Pros:  California employees who were not afforded pay if they took sick leave will be able to miss a few hours, or even a few days to tend to their, or their family's, health needs.

Cons:  California employees will have to shoulder the additional pay for employees despite losing the employee's productivity.  For example, an employer paying an employee $10 per hour may incur additional costs of $240 per employee per year, plus the additional associated taxes and costs.

Exceptions:  Employers who provide at least 3 days of paid leave to their employees per year, are not required to provide an additional paid sick leave.

Oddity:  A friend of mine pointed out that it doesn't make sense to force employers to allow the accrual of a minimum of 48 hours of paid sick leave, while at the same time limiting the use of paid sick leave at 24 hours per year.  Although it is not explicitly stated in the text of AB 1552, this maximum accrual with use cap would only work based on a calendar year, or an anniversary based on your initial date of hire (or other fixed date).  Should be interesting to see how this unfolds.

If you have any questions regarding this change in California Labor/Employment Law or any other related matter, please feel free to give me a call at 424.234.9845 or email This email address is being protected from spambots. You need JavaScript enabled to view it..

Click here for the text of AB 1522.

Go to to find out more about Jonathan and his law practice.

In Bad Faith?

Monday, 27 October 2014 00:00

In Bad Faith? Employees, are you filing a wage-claim lawsuit against your employer? Employers, are you on the receiving end of a wage-claim suit? The California Legislature’s passage of State Bill 462 last year made it a bit less intimidating for an employee to file their lawsuit.

Prior to August 2013, California state law required a court to award lawyer’s fees and costs to the prevailing party in a claim for wages, fringe benefits, or health and welfare or pension fund contributions. Which, evidently, may have had a chilling effect on an employee’s desire to pursue such a claim… Until the California Legislature stepped in. Senate Bill 462 changed the law to allow an employer to recover attorney’s fees and costs only when there is a finding that the employee filed the law suit in bad faith.

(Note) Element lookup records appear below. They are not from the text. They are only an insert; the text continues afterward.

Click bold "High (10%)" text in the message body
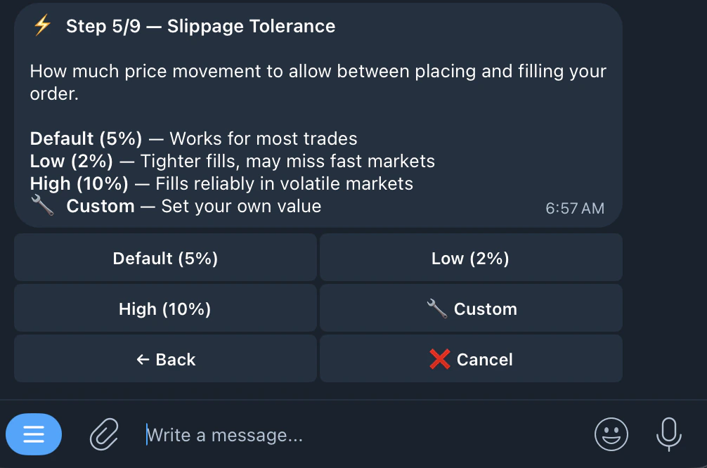The width and height of the screenshot is (707, 468). pyautogui.click(x=79, y=183)
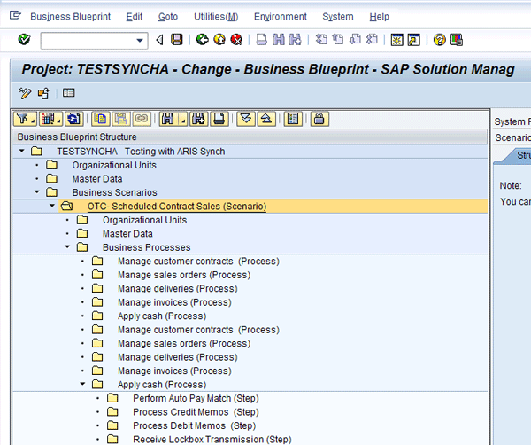Click the lock icon in tree toolbar
This screenshot has width=531, height=445.
(319, 118)
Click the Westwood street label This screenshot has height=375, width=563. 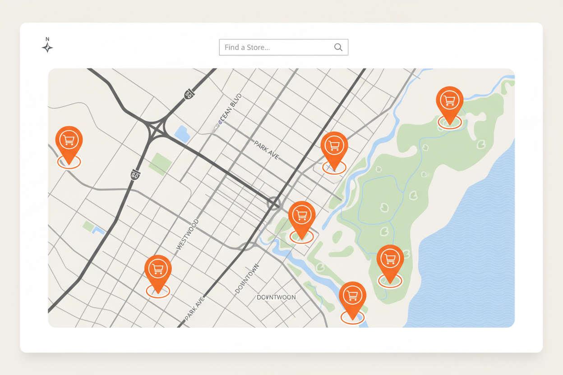click(x=187, y=234)
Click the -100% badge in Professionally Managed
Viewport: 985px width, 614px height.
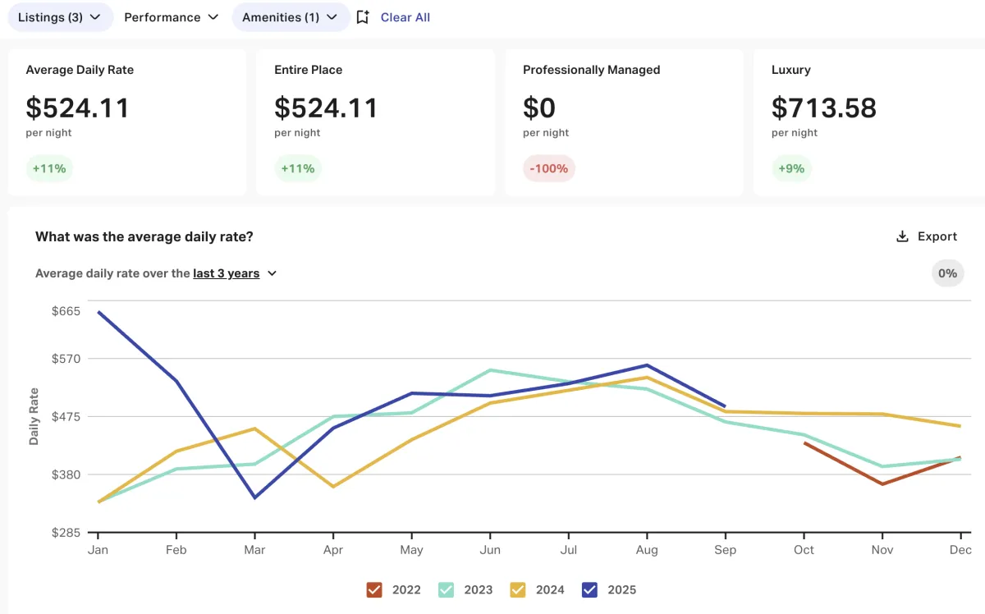coord(548,168)
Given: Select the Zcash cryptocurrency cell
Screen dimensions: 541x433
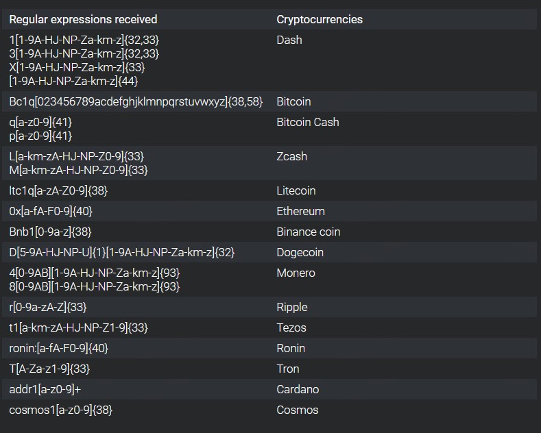Looking at the screenshot, I should 291,156.
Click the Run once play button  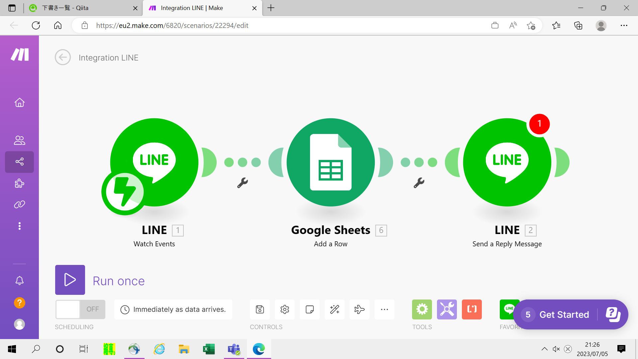(70, 280)
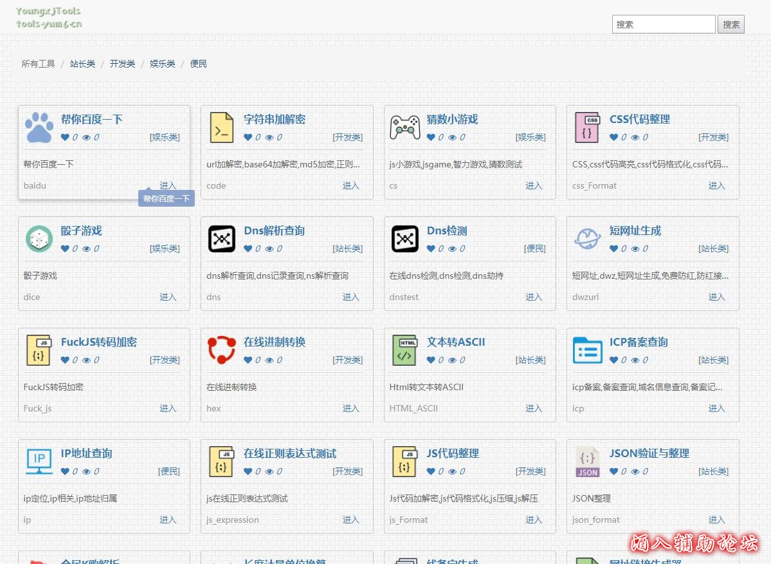
Task: Click the eye views icon on 文本转ASCII
Action: 453,360
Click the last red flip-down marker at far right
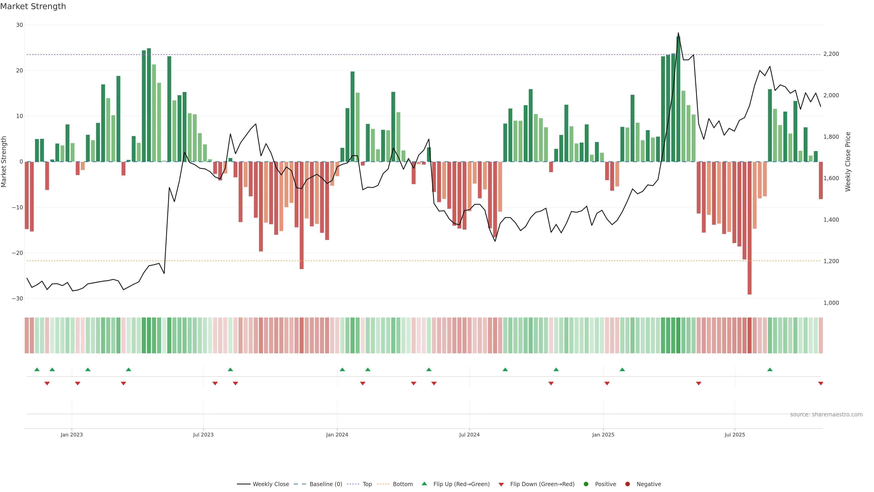The width and height of the screenshot is (874, 492). 820,383
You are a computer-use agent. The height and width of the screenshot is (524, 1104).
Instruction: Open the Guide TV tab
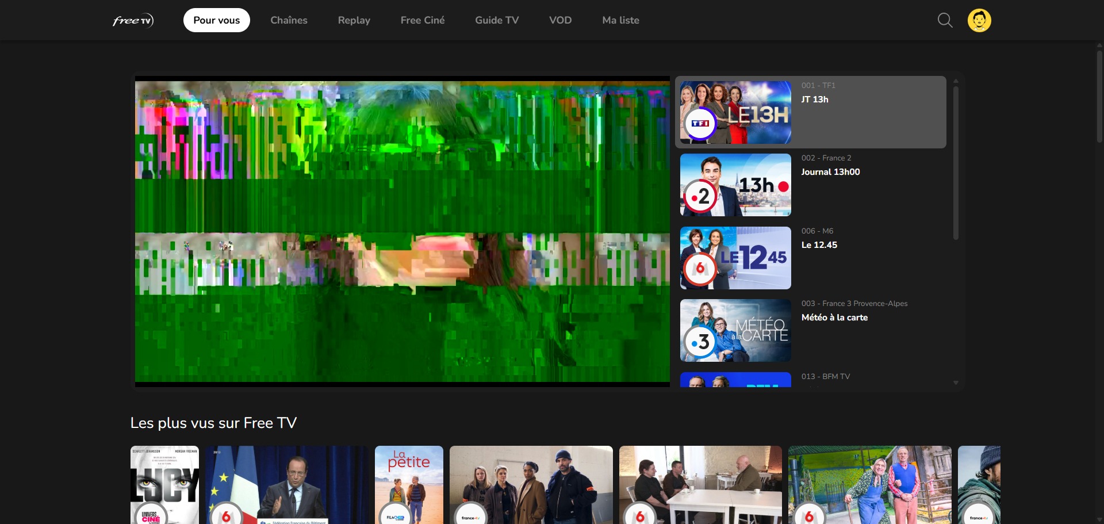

A couple cases came down from the U.S. Supreme Court this week that affect Title VII discrimination claims. Vance sets out the liability of an employer for the acts of supervisors and employees, and Nassar sets forth a heightened "but-for" causation standard by which Title VII retaliation claims are to be judged.

First, Vance v. Ball State University et al., changed the way a court is to determine whether an employer is liable for the acts of its employees.

The Supreme Court held that an employer is to be held strictly liable for the acts of a supervisor, that is, someone that has control over the terms and conditions of a worker's employment.

The employer may, however, assert an affirmative defense if: (1) the employer exercised reasonable care to prevent and correct any harassing behavior; and (2) that the plaintiff unreasonably failed to take advantage of the preventive or corrective opportunities that the employer provided.

As for the acts of a co-worker, an employer is only liable if it is negligent in the control of the working conditions.

Univ. of Texas Southwestern Medical Medical Center v. Nassar - In a 5-4 split, the Supreme Court held that Title VII retaliation claims must be proved according to a heightened "but-for" causation standard - not the lessened causation standard previously used under §2000e–2(m). This change may drastically affect claims made against an employer in that, the employee must show that, absent the protected category, the adverse employment action would not have been made. Significantly raising the bar from the previous standard that the protected category was "a factor".